ふと思った。もしかすると、件の組織のトップは転移や転生をした者なのではないかと。
だからと言って私がどうこうできる問題でもないのだけれど。
「さて。そこで、浄化の切掛けを与えていただいたお礼として各自のランクアップを、前ギルドマスターが大勢の前で虚偽の断罪を敢行した謝罪として金貨50枚を、冒険者を助けていただいた礼としてPTランクのアップをそれぞれ行うこととしたいが如何か」
「ご提案を受け入れさせていただきましょう。ただ正直なところ、自身のランクアップの代わりに職人を紹介していただくことは可能でしょうか」
「どんな職人かに依るが、鍛冶職などの生産職なら個人的に紹介する事もできるよ」
「鍛冶師、特に刀鍛冶を得意とする方を紹介していただきたいのです。実は特殊な鋼材が手に入ったので武器を新調したく」
「なら、王都に良い職人がおるので紹介状をお渡ししよう。差し支えなければどういった鋼材を? 潜られていた迷宮に特殊なものは無かったはずじゃが」
「鱗斬鋼です。30層のアースドラゴンが鱗をドロップするんですが、これと鉄鉱石などを錬成するとできる鋼材で、魔力を纏わすことが出来ないものの刃物にするには最適だと聞いていたんです」
実際は鑑定などの錬金系スキルで知った事だったけどそれまで話すと収拾がつかなくなるので止めておく。すでに複数の刀が打てるほどの鱗斬鋼を錬成済みなので、職人さえ見つかれば直ぐにでも渡せるようになっている。
「確かにそのような鋼材があるのは聞いていますけど、鱗と鉄鉱石の比率は1:2と鱗の使用比率が高いですし、売価と手間が釣り合わないはずですが」
「リポップが遅いですからね。おかげで潜りっぱなしになってしまいましたが、息抜きにはちょうど良かったですよ。ね、アリス」
「そうですね。水は魔法で出せましたし、食料も豊富に持っていける手段があるので、旅をするより快適だったと思いますよ」
ベッドで寝れるしトイレもあるし、食材は豊富に持っていたので食事の質も高かった。さすがにシャワーは2日に1回ほどしか浴びてはいないけれど、鍛錬も程よく出来ていたので時間を持て余すことも無く快適だったと言えるだろう。
正面の2人は戸惑った顔をしていたけれど、自分が規格外な自覚はあるし、そんな顔をされるのはもう慣れてしまった。

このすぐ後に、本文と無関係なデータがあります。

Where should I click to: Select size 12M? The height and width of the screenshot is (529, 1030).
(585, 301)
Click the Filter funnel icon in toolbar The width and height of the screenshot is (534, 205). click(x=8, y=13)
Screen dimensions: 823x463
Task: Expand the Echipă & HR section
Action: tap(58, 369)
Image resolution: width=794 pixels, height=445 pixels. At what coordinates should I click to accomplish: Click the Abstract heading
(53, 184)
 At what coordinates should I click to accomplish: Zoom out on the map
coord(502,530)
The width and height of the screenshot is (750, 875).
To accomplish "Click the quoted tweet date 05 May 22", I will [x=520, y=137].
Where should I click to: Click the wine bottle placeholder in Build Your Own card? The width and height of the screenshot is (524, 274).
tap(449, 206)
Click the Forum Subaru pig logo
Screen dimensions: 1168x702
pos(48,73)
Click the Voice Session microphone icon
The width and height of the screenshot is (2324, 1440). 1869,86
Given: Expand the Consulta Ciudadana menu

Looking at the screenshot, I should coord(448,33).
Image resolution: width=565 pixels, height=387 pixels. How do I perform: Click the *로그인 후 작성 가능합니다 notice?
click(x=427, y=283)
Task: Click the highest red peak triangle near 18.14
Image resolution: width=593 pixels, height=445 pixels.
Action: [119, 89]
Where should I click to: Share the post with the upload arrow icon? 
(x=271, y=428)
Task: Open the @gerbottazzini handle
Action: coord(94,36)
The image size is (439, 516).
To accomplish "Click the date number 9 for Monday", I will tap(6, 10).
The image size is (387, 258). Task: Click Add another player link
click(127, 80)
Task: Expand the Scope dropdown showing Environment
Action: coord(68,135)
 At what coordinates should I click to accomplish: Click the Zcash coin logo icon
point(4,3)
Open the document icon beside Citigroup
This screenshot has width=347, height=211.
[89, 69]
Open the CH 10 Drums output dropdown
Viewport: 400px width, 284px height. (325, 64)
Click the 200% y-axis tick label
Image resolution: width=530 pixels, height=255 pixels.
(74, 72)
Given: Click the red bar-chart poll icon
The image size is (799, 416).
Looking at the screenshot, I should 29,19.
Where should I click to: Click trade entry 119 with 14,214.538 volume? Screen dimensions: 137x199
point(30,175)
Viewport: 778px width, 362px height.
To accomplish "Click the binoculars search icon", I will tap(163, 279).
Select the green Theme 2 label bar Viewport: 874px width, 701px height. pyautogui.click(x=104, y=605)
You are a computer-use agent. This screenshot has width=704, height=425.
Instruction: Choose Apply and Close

近日中に紹介状を書いてもらえることとなったので、今日はこれで解放してもらった。
宿は前回と同じところが取れたので、3日借りる事にした。3日目にギルドに寄って紹介状を貰ったらそのまま王都に向けて出発する予定でいる。その間の2日間は食べてしまった食材の補充をしなければいけない。
そうだ、手紙を書こう。
ナタリーさんやカティアさん、ヘイルさんにくだんの件を含めて近況報告をしよう。
ナタリーさんは今回の対応を褒めてくれるだろうか。
カティアさんには心配をかけてしまうかもしれないけれど、ヘイルさんなら方々に根回ししてくれることだろう。割高にはなってしまうけれど、こちらでよく飲まれているお酒を樽で送ってあげるのも良いかもしれない。
だから明日は先ず便箋を買ってこよう。そして手紙を書いてゆっくりと過ごそう。